The following example demonstrates both modes of usage.

.. code:: python

        import torch
        import numpy as np
        data1 = torch.rand(10, 10)
        data2 = data1.numpy()
        # Method 1: grab the appropriate sub-impl
        impl1 = ArrayAPI.impl(data1)
        impl2 = ArrayAPI.impl(data2)
        result1 = impl1.sum(data1, axis=0)
        result2 = impl2.sum(data2, axis=0)
        assert np.all(impl1.numpy(result1) == impl2.numpy(result2))
        # Method 2: choose the impl on the fly
        result1 = ArrayAPI.sum(data1, axis=0)
        result2 = ArrayAPI.sum(data2, axis=0)
        assert np.all(ArrayAPI.numpy(result1) == ArrayAPI.numpy(result2))


Other Notes:
------------

The ``kwarray.ensure_rng`` function helps you properly maintain and control local
seeded random number generation. This means that you wont clobber the random
state of another library / get your random state clobbered.

``DataFrameArray`` and ``DataFrameLight`` implement a subset of the pandas API.
They are less powerful, but orders of magnitude faster. The main drawback is
that you lose ``loc``, but ``iloc`` is available.

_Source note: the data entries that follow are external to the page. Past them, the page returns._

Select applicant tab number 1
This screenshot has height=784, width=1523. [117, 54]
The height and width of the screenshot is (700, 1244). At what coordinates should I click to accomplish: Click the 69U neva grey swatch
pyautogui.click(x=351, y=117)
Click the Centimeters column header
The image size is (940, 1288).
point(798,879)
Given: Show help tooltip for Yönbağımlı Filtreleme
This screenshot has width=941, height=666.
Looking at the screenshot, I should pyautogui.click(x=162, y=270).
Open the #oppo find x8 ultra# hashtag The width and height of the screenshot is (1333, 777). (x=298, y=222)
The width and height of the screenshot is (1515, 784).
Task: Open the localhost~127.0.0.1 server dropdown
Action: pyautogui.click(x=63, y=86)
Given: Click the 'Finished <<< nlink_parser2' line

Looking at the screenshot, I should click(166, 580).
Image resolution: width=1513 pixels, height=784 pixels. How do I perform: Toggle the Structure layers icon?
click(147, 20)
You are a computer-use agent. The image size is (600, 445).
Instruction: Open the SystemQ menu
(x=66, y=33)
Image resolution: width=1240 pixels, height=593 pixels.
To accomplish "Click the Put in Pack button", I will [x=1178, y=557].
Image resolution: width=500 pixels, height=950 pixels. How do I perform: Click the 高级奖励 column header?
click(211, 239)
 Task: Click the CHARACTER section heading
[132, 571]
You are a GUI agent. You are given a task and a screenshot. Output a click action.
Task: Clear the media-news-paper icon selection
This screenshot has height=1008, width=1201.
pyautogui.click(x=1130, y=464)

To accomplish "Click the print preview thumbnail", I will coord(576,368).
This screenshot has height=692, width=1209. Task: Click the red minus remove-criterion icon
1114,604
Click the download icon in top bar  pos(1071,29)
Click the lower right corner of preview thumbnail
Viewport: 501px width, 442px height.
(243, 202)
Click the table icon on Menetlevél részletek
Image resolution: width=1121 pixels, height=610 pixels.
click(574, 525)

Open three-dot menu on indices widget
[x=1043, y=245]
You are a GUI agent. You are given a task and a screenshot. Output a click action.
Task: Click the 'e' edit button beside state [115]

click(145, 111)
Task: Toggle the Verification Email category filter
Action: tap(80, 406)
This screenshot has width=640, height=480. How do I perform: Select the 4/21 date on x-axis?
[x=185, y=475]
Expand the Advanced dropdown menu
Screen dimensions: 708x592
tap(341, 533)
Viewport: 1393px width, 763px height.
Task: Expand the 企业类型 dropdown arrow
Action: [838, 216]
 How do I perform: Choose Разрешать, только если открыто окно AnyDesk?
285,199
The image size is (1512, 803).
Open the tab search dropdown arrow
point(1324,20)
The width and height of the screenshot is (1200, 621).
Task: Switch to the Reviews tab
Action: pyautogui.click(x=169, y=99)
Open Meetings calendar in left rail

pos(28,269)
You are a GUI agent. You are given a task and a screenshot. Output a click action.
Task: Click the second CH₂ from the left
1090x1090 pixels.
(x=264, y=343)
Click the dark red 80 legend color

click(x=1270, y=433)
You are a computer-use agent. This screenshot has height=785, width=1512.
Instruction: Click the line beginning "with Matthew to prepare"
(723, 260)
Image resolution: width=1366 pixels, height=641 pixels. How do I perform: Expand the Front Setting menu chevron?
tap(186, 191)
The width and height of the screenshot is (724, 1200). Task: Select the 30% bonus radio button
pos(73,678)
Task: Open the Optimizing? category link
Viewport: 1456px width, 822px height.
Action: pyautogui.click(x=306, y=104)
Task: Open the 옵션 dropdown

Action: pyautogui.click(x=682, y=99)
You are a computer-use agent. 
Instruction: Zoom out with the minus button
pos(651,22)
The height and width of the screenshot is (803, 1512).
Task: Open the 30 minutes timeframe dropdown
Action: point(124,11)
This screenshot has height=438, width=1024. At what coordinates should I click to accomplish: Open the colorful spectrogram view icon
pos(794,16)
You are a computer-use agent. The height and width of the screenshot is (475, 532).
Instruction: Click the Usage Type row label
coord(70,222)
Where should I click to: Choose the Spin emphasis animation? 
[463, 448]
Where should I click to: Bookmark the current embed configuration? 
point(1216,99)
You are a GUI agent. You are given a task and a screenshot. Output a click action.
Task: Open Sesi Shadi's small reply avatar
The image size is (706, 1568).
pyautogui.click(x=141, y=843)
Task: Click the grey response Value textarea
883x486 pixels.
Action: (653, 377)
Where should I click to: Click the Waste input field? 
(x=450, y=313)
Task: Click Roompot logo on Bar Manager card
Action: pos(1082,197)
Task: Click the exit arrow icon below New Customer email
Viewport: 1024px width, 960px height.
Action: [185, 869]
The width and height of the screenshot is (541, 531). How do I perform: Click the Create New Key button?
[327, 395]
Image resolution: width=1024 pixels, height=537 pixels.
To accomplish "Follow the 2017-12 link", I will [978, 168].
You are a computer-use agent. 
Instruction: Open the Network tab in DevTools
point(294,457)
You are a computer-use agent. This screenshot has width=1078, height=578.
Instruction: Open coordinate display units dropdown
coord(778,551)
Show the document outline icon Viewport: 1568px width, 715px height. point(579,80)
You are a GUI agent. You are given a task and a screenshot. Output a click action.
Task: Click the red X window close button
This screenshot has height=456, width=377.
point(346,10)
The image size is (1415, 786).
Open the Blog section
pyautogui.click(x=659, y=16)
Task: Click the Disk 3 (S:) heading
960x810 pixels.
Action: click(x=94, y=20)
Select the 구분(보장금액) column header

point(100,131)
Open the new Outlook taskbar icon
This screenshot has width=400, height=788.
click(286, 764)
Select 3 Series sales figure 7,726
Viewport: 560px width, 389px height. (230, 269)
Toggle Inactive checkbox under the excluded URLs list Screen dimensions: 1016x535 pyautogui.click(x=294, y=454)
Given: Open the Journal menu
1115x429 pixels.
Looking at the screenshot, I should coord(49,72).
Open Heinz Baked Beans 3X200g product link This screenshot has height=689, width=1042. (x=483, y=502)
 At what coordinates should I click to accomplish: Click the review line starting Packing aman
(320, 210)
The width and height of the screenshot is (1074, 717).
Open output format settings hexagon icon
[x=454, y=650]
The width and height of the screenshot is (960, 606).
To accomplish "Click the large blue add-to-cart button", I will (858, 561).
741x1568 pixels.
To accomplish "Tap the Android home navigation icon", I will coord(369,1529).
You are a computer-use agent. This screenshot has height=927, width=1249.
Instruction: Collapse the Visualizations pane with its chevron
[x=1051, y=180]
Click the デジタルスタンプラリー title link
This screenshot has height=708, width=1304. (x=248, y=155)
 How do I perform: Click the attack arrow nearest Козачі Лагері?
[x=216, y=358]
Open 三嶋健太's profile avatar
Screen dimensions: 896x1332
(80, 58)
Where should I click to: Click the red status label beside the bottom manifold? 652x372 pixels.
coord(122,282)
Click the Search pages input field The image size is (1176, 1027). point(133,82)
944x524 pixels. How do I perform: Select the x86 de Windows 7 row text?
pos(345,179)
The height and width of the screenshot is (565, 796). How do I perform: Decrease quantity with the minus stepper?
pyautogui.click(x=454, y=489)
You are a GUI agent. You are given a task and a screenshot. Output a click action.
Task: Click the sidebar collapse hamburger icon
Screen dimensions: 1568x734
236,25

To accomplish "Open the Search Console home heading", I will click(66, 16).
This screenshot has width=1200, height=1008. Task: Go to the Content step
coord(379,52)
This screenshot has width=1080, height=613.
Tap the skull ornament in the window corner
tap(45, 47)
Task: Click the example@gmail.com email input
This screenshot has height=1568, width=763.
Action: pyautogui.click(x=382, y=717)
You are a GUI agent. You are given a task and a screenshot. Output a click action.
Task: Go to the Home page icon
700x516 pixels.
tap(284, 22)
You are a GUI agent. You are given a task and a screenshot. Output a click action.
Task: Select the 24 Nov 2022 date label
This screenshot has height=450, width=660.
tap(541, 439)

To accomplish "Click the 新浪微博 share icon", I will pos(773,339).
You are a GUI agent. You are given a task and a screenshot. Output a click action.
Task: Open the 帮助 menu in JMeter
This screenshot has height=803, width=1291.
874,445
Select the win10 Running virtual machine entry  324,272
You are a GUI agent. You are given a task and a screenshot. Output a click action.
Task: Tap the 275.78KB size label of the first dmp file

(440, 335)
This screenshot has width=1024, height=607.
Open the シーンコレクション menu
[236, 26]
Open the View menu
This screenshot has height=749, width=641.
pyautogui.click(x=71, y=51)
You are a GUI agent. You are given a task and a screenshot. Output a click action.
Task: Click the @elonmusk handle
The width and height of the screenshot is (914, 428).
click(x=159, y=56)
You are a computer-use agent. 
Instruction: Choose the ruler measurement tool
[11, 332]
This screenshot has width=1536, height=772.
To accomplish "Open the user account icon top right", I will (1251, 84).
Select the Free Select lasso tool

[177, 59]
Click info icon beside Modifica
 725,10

``uniform32`` and ``standard_normal32`` are faster 32-bit random number generators
(compared to their 64-bit numpy counterparts).

``mincost_assignment`` is the Munkres / Hungarian algorithm. It solves the
assignment problem.

``one_hot_embedding`` is a fast numpy / torch way to perform the often needed OHE
deep-learning trick.

``group_items`` is a fast way to group a numpy array by another numpy array.  For
fine grained control we also expose ``group_indices``, which groups the indices
of a numpy array, and ``apply_grouping``, which partitions a numpy array by those
indices.

``boolmask`` effectively inverts ``np.where``.